Leí hace muchos años La peste de Albert Camus. Pero la relectura de esta novela en días de pandemia es otra cosa. Porque nos hace sentir menos solos en lo que vivimos a nivel más profundo: la muerte a nuestro alrededor, el confinamiento como exilio, la inquietud y la incertidumbre, la separación de nuestros seres queridos, el anhelo del reencuentro, el valor del consuelo, del amor y de las amistades, la indiferencia por agotamiento, la soledad y la locura, la felicidad de los pequeños grandes momentos, el frío golpe de las cifras, el heroísmo de quien se dedica a sanar a los demás, los entierros solitarios, la cercanía o lejanía de Dios, el ejercicio de la empatía y la simpatía, la burocracia, los desesperados y los esperanzados.

Desde la primera página del libro, Camus nos ubica en Orán, una prefectura francesa en la costa argelina, en algún momento del año “194…” y nos enfrenta a la idea de que para conocer una ciudad hay que averiguar cómo se trabaja, se ama y se muere en ella. Lo leo mientras evoco a millones de personas esclavizadas frente a la computadora y a millones más que sufren sin trabajo; mientras abrazo mensajes donde los afectos se desbordan desde la conciencia de nuestra vulnerabilidad y mientras miro cada noche escenas de gente que muere sola y sin una despedida digna.

“La plaga no está hecha a la medida del hombre, por lo tanto el hombre se dice que la plaga es irreal, es un mal sueño que tiene que pasar. Pero no siempre pasa, y de mal sueño y mal sueño son los hombres los que pasan (…)”, me dice Camus desde una historia donde las autoridades se preguntan cómo manejar la información ante la opinión pública para no inquietarla demasiado, y el médico principal propone reconocer claramente lo que debe ser reconocido y tomar las medidas convenientes: “No debemos obrar como si la mitad de la población no estuviese amenazada de muerte, porque entonces lo estará”.

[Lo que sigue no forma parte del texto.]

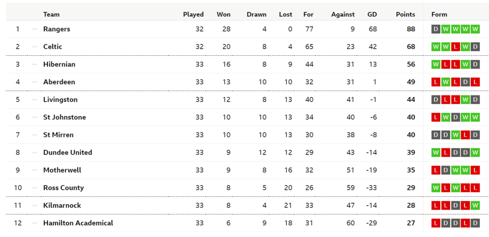Click the loss badge in Dundee United's form
This screenshot has height=237, width=489.
coord(445,153)
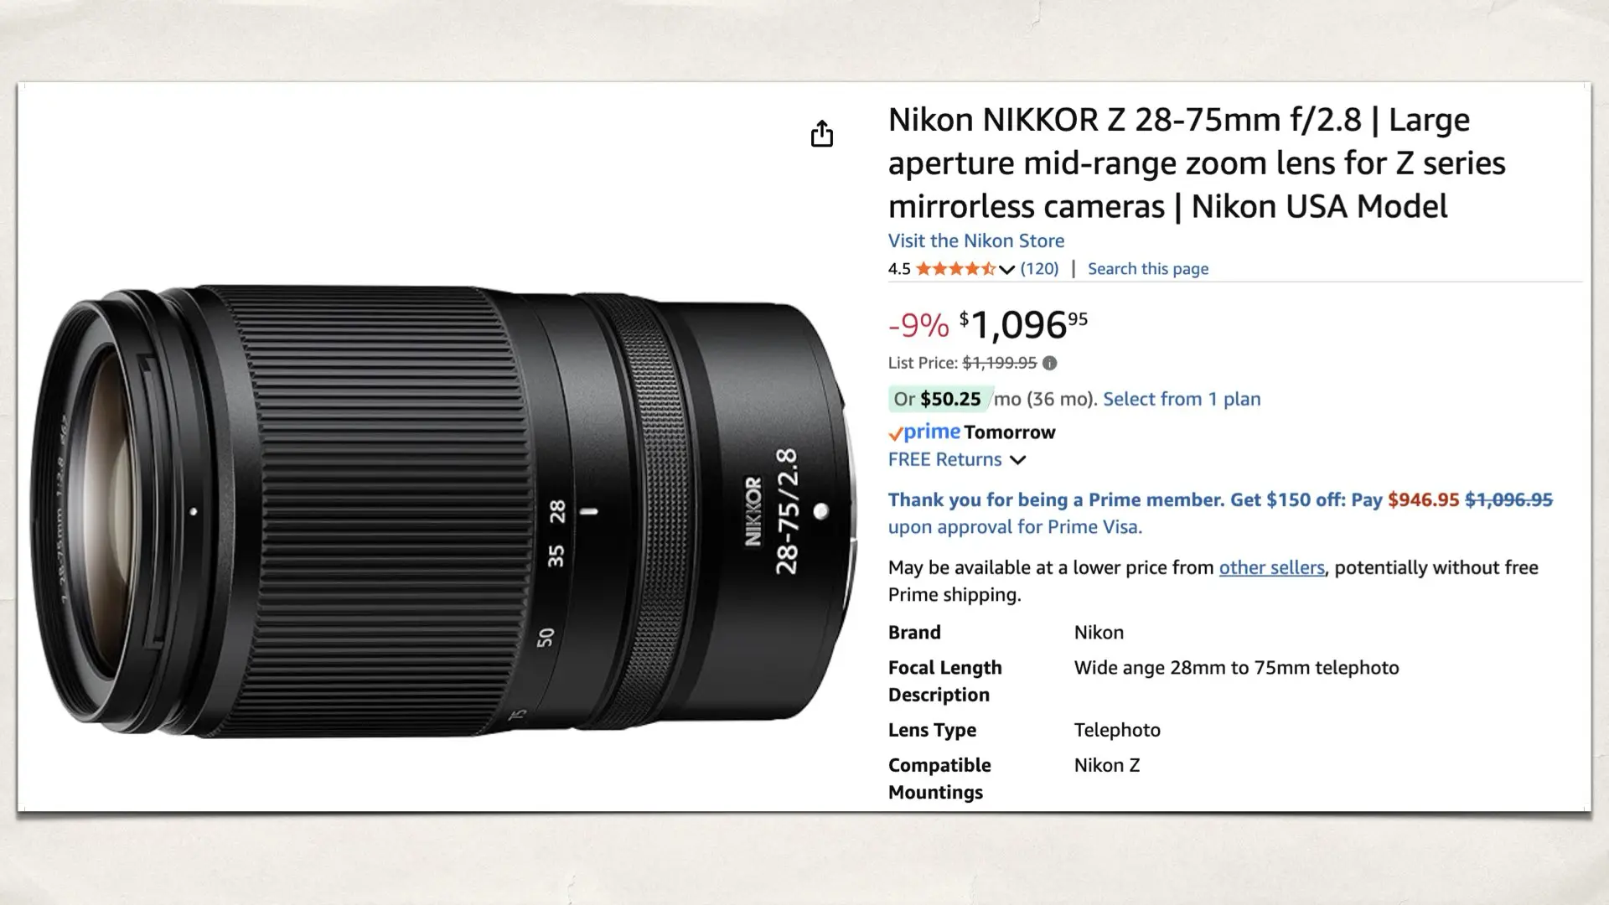Expand the ratings breakdown via star chevron

pyautogui.click(x=1006, y=270)
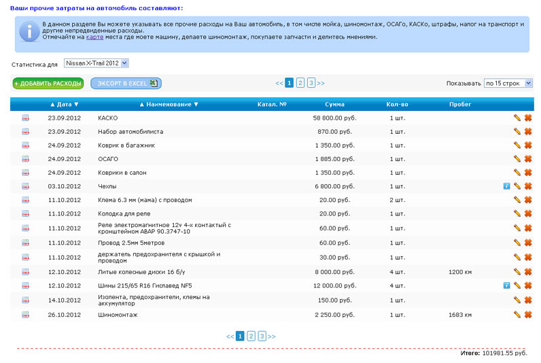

Del inicio de la peste hasta el fin del confinamiento, la novela de Camus nos retrata. La distancia en el tiempo solo es notable en el tema de los medios de comunicación. En la década de los años 40 no había televisión, Internet o redes sociales. Había correspondencia, que se prohibió para evitar que las cartas pudieran ser vehículos de infección. Las comunicaciones telefónicas interurbanas ocasionaron tales trastornos en las cabinas públicas y en las líneas que fueron limitadas a emergencias. Había telegramas: “Sigo bien. Cuídate. Cariños”. Salvo por la tecnología, nos parecemos mucho a los ciudadanos de Oran. Sobre todo, cuando conjugamos el verbo recomenzar.

En esa dirección, dos libros nuevos. Uno es El futuro comienza ahora. De la pandemia a la utopía, del sociólogo Boaventura de Sousa Santos. Y The Empathy Diaries, de Sherry Turkle. Pionera de Internet y hoy, una de las voces más críticas de la vida conectada a una pantalla, reconoce el valor de las redes digitales como vías de comunicación en el encierro, pero también observa lo mucho que ahora apreciamos el valor del encuentro presencial.

Turkle advierte en una entrevista con Wired: “Nos enamoramos tanto de lo que las máquinas pueden hacer, que olvidamos lo que la gente puede hacer”. Por eso también hay que leer a Camus, para no olvidar que, a pesar de tanto absurdo, todavía es posible una redención.